Sex, Zwischenmenschliches, Charaktere und echte Gefühle sind die Bestandteile jedes Lemke-Films, Dramaturgie oder gar Regeln der filmischen Sprache und Grammatik eher nicht. Das macht es jedes mal aufs neue schwer die Filme von Klaus Lemke zusammenzufassen. Auch in seinem neusten Machwerk schafft er es unzählige Fässer zu öffnen, diese aber in weiterer Folge unbeachtet zu lassen. Dramaturgisch ist das eine gewaltige Leistung, da seine Filme trotz der Verweigerung herkömmlicher Regeln funktionieren und unterhalten. „Unterwäschelügen“ kommt kohärenter als seine vorherigen Filme daher, lässt aber dennoch einige Fragezeichen aufscheinen die in weiterer Folge nicht beantwortet werden. Da lernt Henning relativ am Anfang des Films eine Konditorin kennen und schwärmt in höchsten Tönen von ihr, verbringt scheinbar einen Tag mit ihr, doch schlussendlich wird diese Frau nicht mal mehr erwähnt. Eine ähnliche Sequenz erleben wir mit Mela, die scheinbar über Nacht einen italienischen Kunsthändler heiratet, mit diesem nach Napoli fährt, nur um kurz darauf mit einem blauen Auge und dem Vermerk dass ihr italienischer Lover unter ungeklärten Umständen in den Vesuv gestürzt sei wieder in München zu landen. Die dramatischen Möglichkeiten die sich aus dieser Steilvorlage ergeben würden sind relativ unerschöpflich, doch als einer der wenigen Regisseure lässt sich Lemke von seinem Weg nicht beirren. Es geht weiterhin um das Paarungsverhalten orientierungsloser Großstädter.
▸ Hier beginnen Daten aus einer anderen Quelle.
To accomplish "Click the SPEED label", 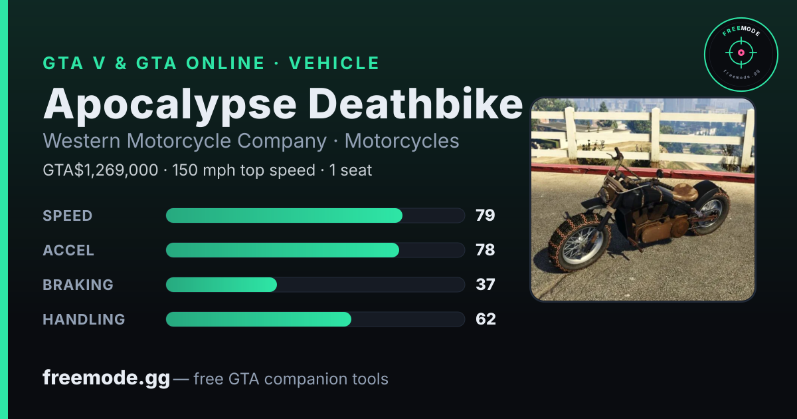I will point(68,215).
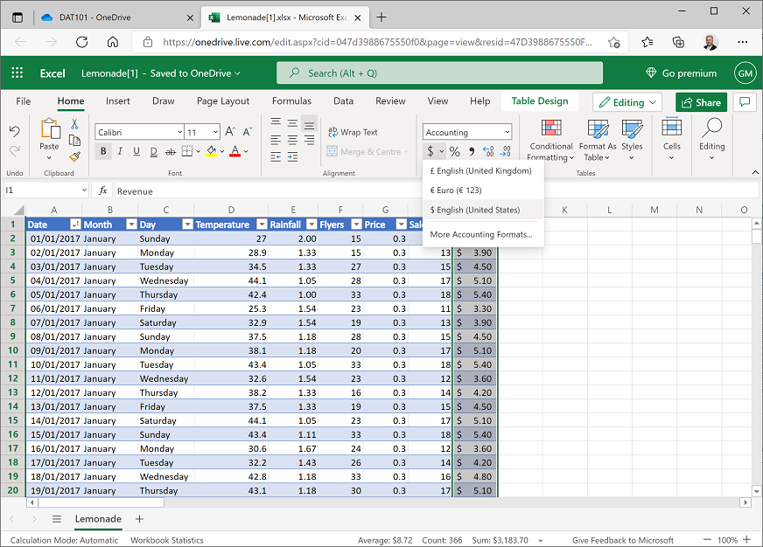Open the Formulas ribbon tab
This screenshot has height=547, width=763.
pyautogui.click(x=291, y=100)
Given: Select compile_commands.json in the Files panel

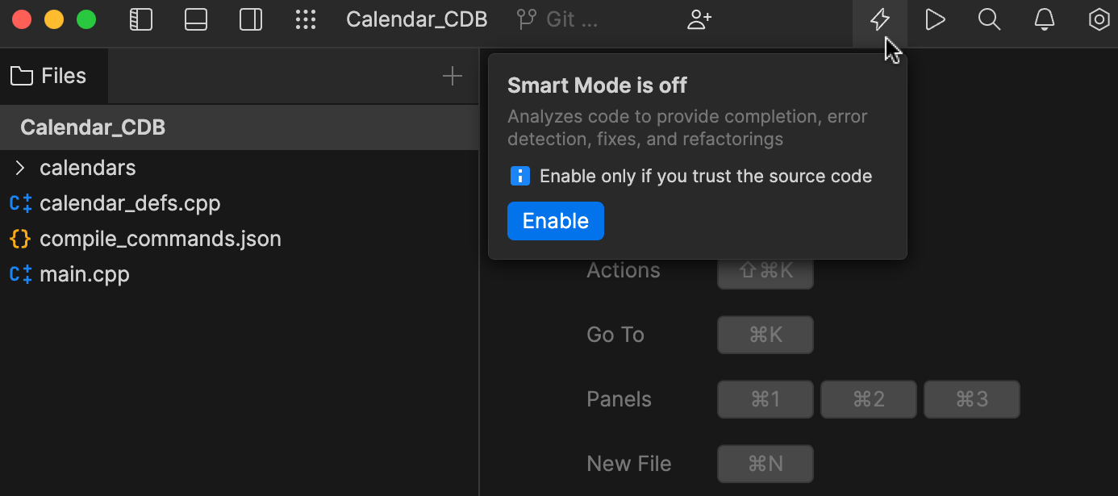Looking at the screenshot, I should coord(160,239).
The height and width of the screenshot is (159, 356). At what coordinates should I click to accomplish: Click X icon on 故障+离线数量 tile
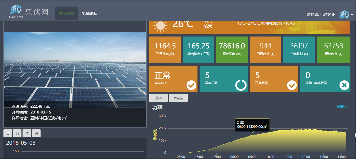[x=344, y=85]
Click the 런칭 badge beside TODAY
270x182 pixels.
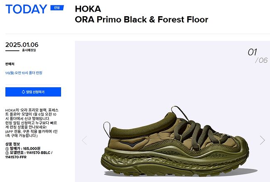click(57, 8)
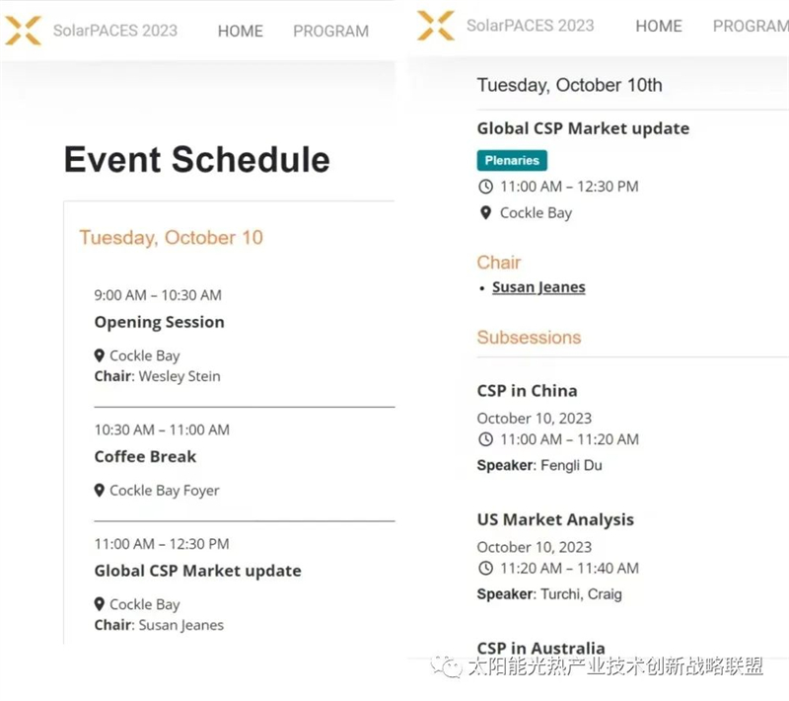Click clock icon for US Market Analysis
This screenshot has height=701, width=789.
485,568
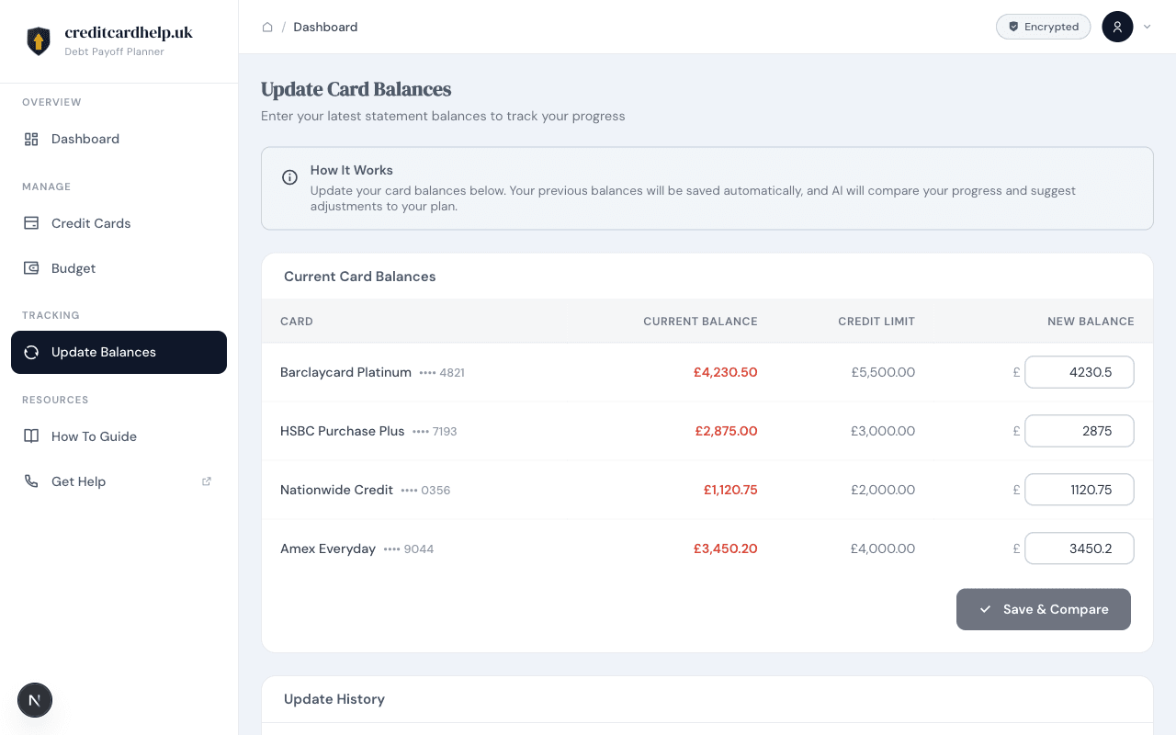Open the profile avatar icon
This screenshot has height=735, width=1176.
[x=1117, y=27]
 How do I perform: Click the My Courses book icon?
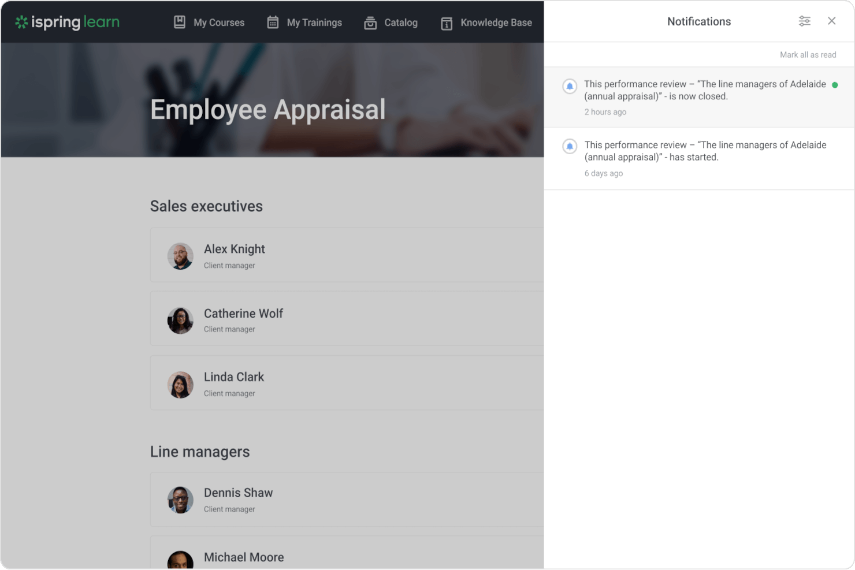pos(179,22)
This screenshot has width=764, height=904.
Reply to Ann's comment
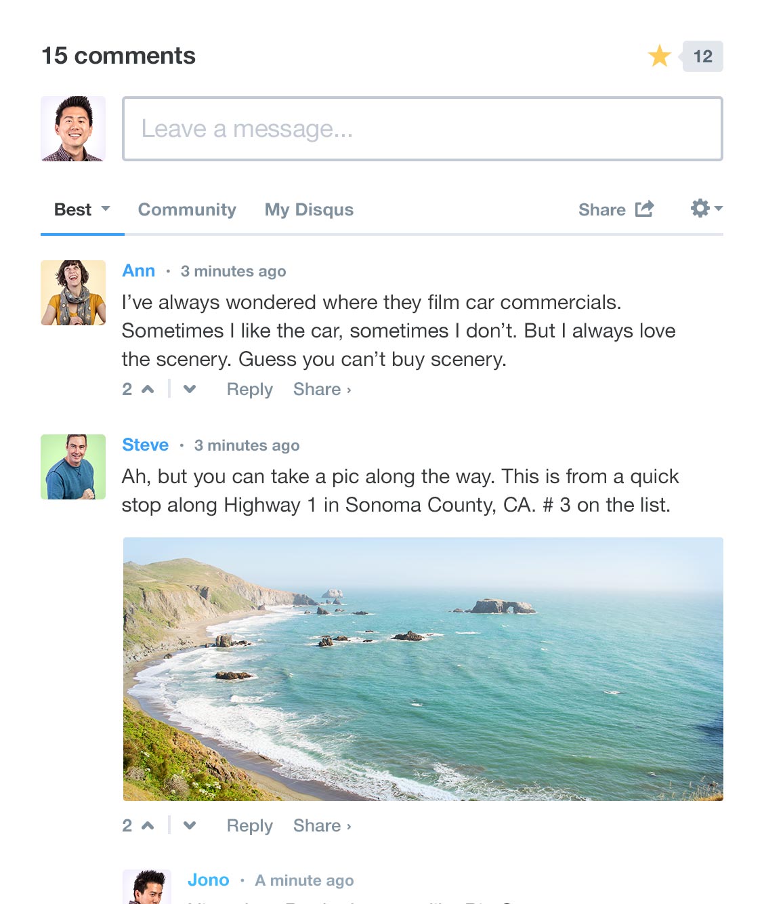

Alles in allem macht gerade diese Inkohärenz Lemkes Filme – wie auch diesen – aus. Die Dialoge als auch das Spiel sind seiner radikalen Produktionsweise geschuldet, da er großteils mit Laien dreht, echten Menschen, wie er sagt, die echte Gefühle zeigen können. Das macht auch „Unterwäschelügen“ unterhaltsam: die dramaturgische Inkohärenz als auch die Negation jeglicher hochwertiger Produktionsmittel, verbunden mit dem Einsatz von Laien funktioniert bei Lemke wie bei selten einem Regisseur. Unterwäschelügen besticht vor allem damit, dass man das Medium Film bzw. die Form in der Geschichten audiovisuell erzählt werden zumindest hinterfragt.